Wednesday, August 19, 2020

California Researchers Make Dramatic Claims About E-Cigarettes & Covid-19, But Fail to Disclose Minuscule Case Numbers

The Journal of Adolescent Health published a study on August 11, by faculty from Stanford and the University of California, San Francisco, with senior author Bonnie Halpern-Felsher. Four thousand adolescents and young adults age 13-24 years were asked about ever using cigarettes or e-cigarettes, and having Covid-19 symptoms, tests and diagnoses.
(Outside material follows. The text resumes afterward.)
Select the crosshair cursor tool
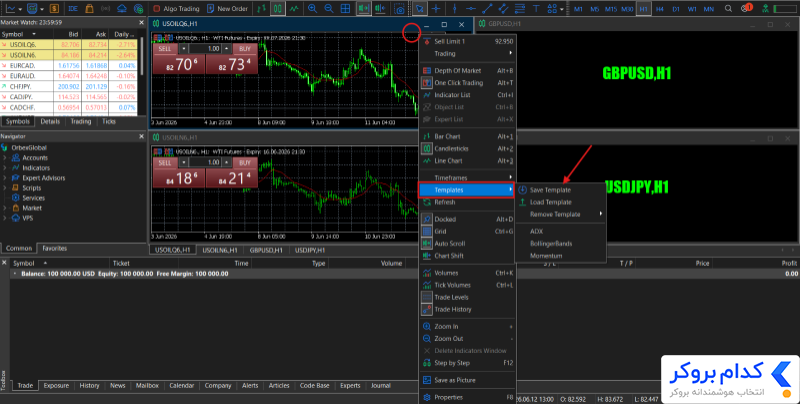Viewport: 800px width, 404px height. point(436,9)
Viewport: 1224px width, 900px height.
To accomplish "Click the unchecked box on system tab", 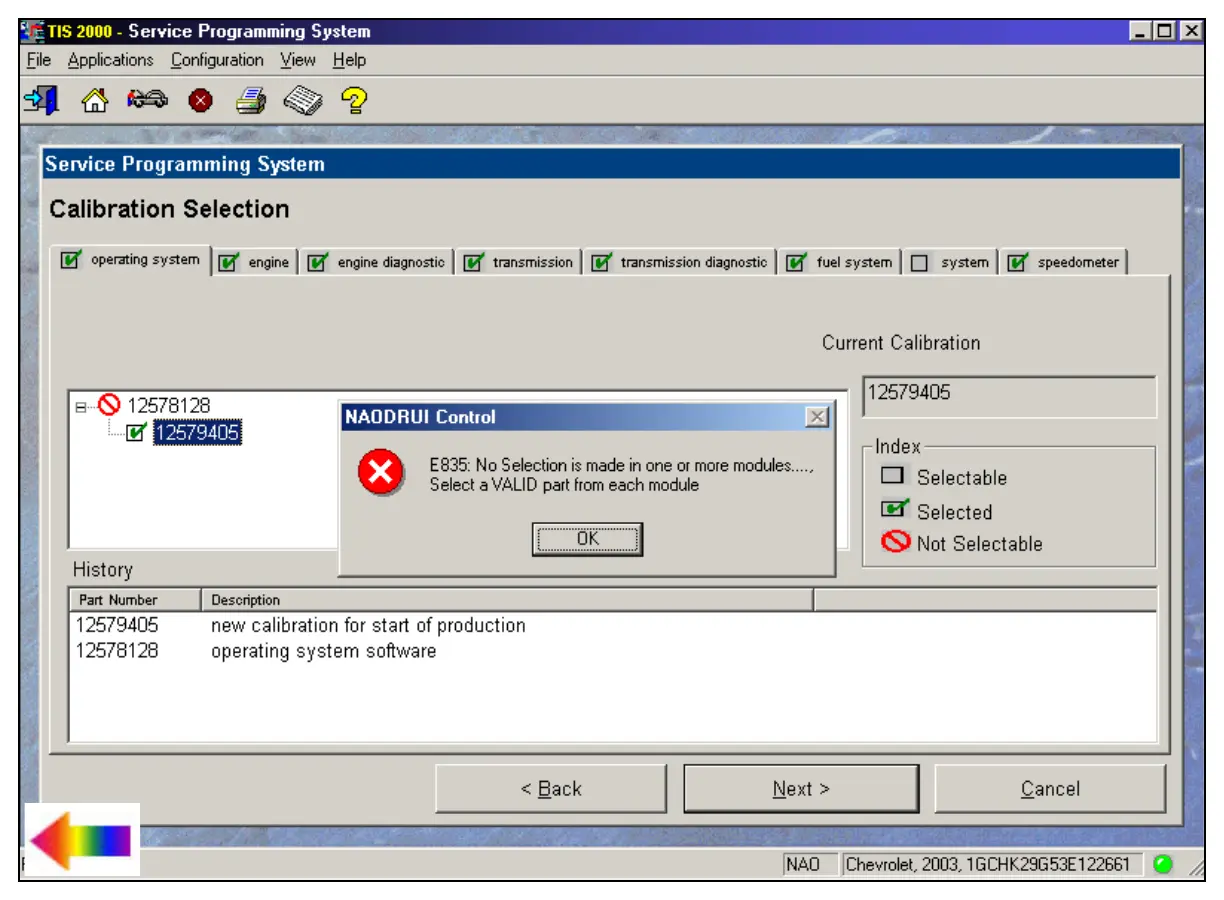I will coord(919,263).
The researchers’ bold claims can be seen in the Stanford Medicine webpage pictured above. Young people ever using e-cigarettes were five to seven times more likely to be diagnosed with Covid-19. Stanford Medicine promoted the study in a press release, and it was cited by Congressman Raja Krishnamoorthi as a reason for the FDA to ban e-cigarettes as a Covid-19 hazard: “we have the evidence that the FDA was waiting for, and it can no longer deny the danger e-cigarettes pose during the coronavirus crisis.”

I have analyzed the study. While the authors failed to provide raw numbers of the ever e-cigarette users who were diagnosed with Covid-19, one can use their odds ratios to estimate those numbers. I have added them, in red, to the Stanford Medicine webpage below.



Because my estimates are approximate (they might be one lower or higher), I asked the senior author to provide actual numbers. She declined.

Researchers making extreme claims intended to influence national health policy are obligated to provide hard data. These California researchers have failed to do so.